SP0256-AL2 speech synthesis
chip
What
The SP0256-AL2 is a chip designed to synthesize speech. As opposed
to chips which store sampled digital audio for playback, the sp0256
implements a digital filter that can simulate the allophones of
the English language. Under the control of a microcontroller such
as our BX-24, the sp0256 can be made to pronounce its 59 allophones
in any sequence, reasonably approximating an unlimited vocabulary,
and sounding like a robot run amok in the process. The chip does
not allow (directly) controlling pitch, rate, or inflection of speech.
How
The basic operation of
the sp0256 goes like this: tell it which allophone to say, tell
it to say it, then wait and see when its ready to accept a new allophone.

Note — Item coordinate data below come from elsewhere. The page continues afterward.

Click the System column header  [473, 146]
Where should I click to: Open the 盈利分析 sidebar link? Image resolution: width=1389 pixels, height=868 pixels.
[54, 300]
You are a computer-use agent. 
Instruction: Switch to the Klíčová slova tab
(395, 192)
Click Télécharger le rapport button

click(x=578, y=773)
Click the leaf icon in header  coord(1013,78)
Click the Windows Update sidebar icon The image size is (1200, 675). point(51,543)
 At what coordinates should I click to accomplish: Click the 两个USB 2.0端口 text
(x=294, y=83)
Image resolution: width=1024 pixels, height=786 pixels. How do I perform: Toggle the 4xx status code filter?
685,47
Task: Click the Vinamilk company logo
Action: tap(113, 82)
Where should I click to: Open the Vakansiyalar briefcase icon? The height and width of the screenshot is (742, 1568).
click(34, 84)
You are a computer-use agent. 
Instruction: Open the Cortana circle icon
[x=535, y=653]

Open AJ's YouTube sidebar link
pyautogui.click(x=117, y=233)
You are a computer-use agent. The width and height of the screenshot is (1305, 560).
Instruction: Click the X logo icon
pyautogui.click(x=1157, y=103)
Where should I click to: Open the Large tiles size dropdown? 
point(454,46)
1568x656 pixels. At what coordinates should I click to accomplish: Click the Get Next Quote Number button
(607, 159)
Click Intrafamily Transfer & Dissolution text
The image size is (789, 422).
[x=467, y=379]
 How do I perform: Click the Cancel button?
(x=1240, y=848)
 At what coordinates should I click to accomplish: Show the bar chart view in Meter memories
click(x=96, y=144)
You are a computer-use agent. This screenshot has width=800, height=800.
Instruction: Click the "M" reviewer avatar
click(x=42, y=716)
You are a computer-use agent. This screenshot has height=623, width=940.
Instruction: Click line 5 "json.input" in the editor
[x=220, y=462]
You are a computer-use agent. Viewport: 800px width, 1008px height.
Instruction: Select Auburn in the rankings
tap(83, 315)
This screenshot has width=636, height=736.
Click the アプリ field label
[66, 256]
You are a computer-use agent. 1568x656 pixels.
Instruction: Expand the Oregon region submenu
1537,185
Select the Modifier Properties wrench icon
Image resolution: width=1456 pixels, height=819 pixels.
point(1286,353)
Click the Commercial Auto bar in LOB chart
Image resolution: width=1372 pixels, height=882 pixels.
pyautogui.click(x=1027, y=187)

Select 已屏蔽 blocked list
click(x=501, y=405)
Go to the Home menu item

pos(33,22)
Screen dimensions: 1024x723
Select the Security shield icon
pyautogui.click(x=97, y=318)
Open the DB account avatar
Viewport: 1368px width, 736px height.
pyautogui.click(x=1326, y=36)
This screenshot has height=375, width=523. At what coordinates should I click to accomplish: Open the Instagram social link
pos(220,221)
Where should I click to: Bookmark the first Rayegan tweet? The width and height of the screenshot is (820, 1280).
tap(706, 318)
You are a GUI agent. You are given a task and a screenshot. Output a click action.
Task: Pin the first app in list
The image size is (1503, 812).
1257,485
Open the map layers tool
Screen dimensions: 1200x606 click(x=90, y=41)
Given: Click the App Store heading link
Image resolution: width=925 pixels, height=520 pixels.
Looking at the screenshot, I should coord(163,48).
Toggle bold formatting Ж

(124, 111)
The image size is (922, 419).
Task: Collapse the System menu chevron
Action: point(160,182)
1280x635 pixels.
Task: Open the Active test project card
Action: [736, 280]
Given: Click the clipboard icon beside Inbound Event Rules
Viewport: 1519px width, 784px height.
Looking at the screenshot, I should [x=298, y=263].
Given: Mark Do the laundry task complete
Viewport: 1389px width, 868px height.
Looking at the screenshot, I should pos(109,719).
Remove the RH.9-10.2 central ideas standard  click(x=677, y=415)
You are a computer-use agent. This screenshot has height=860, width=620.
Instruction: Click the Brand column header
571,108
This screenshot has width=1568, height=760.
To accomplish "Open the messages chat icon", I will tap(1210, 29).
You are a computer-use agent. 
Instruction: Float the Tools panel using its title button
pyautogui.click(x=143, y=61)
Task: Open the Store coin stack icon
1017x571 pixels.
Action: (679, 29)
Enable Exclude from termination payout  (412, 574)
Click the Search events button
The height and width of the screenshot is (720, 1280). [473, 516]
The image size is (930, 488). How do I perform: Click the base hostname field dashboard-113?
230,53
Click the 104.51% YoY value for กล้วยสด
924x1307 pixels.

Using the sp0256 is relatively straightforward once we sort out
which pins we need and which we don't (there are some other operations,
such as communicating with an external ROM, that we don't need at
all). The pins we need are:
view a larger
schematic
|
- VDI
and VDD - two +5v pins
that power the chip. The chip is divided into two parts
- one that does the talking (powered by VDD), and one that
listens to our BX-24 (VDI). This is done to conserve power
- the talking part can be powered down when nothing is going
on, while the interface portion remains on and listening
for new data.
- VSS
- a fancy name for ground.
- A1-A8
- the eight address lines. These are used to select an allophone,
by putting a byte in parallel on the eight lines. Really
we only need A1-A6, because the chip only has 59 allophones
(and 5 different length pauses), so it only needs 6 bits
to address all possibilities. A7 and A8 can be grounded,
or used to explore the static that lies beyond allophone
63.
- ALD
- Address Load. The BX-24 uses this line to tell the sp0256
to load a new address. ALD is asserted low (we can tell
by the bar over the pin label in the schematic), meaning
when it goes to 0 the chip responds by "latching"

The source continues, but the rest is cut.